[WHAT YOU WILL DO]:
From the entries that follow, reproduce exactly and only the lines from the line with "Select the WH/Output" to the line with "has width=800, height=600.", endpoints included.

--*--

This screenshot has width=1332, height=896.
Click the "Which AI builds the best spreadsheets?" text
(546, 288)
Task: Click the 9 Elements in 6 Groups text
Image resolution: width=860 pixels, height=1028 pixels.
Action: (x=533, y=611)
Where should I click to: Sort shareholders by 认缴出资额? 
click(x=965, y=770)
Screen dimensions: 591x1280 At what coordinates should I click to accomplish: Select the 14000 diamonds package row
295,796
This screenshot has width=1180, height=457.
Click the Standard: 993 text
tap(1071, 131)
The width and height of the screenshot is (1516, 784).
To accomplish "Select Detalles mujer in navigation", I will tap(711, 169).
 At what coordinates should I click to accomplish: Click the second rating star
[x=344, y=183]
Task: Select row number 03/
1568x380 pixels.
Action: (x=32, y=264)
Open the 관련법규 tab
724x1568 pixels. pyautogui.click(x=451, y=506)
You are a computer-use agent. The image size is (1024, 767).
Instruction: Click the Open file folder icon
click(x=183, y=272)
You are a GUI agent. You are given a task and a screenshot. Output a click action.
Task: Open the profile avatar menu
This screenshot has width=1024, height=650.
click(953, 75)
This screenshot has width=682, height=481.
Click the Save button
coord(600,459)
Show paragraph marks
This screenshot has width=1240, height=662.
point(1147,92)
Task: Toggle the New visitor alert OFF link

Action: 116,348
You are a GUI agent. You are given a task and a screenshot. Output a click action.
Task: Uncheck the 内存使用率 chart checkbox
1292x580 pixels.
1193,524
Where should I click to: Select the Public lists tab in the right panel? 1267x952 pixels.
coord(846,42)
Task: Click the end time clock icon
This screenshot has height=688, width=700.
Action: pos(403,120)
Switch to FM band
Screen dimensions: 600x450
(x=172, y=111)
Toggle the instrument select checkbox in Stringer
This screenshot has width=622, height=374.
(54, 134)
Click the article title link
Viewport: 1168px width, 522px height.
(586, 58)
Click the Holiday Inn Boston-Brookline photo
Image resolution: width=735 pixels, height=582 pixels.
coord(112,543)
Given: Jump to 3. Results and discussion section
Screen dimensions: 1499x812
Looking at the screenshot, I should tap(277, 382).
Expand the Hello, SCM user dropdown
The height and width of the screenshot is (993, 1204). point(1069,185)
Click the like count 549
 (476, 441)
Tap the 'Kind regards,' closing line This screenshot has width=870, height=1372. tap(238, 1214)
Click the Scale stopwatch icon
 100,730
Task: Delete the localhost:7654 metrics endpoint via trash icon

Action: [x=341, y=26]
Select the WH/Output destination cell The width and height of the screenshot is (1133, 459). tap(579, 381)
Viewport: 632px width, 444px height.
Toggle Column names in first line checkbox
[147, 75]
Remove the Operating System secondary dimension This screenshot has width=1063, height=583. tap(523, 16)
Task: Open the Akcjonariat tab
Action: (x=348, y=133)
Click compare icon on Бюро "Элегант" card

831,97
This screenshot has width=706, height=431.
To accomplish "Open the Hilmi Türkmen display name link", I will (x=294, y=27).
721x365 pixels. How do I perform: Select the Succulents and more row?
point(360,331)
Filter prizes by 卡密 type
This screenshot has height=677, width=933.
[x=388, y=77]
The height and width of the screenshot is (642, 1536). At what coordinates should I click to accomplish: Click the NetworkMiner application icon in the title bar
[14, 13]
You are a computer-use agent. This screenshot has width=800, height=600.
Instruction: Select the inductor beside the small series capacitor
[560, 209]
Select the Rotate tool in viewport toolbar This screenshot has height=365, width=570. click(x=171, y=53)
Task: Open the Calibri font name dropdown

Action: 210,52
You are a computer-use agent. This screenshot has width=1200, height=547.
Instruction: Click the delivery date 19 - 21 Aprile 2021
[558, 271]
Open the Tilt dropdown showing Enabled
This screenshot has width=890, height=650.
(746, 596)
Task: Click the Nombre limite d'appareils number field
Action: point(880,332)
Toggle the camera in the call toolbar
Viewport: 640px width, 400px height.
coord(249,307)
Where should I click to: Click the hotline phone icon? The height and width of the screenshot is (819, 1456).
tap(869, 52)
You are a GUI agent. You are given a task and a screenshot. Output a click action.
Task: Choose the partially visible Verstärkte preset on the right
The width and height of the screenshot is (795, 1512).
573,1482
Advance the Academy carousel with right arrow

--*--

[RESPONSE]:
Select the WH/Output destination cell The width and height of the screenshot is (1133, 459). tap(579, 381)
Viewport: 632px width, 444px height.
Toggle Column names in first line checkbox
[147, 75]
Remove the Operating System secondary dimension This screenshot has width=1063, height=583. tap(523, 16)
Task: Open the Akcjonariat tab
Action: (x=348, y=133)
Click compare icon on Бюро "Элегант" card

831,97
This screenshot has width=706, height=431.
To accomplish "Open the Hilmi Türkmen display name link", I will (x=294, y=27).
721x365 pixels. How do I perform: Select the Succulents and more row?
point(360,331)
Filter prizes by 卡密 type
This screenshot has height=677, width=933.
[x=388, y=77]
The height and width of the screenshot is (642, 1536). At what coordinates should I click to accomplish: Click the NetworkMiner application icon in the title bar
[14, 13]
You are a computer-use agent. This screenshot has width=800, height=600.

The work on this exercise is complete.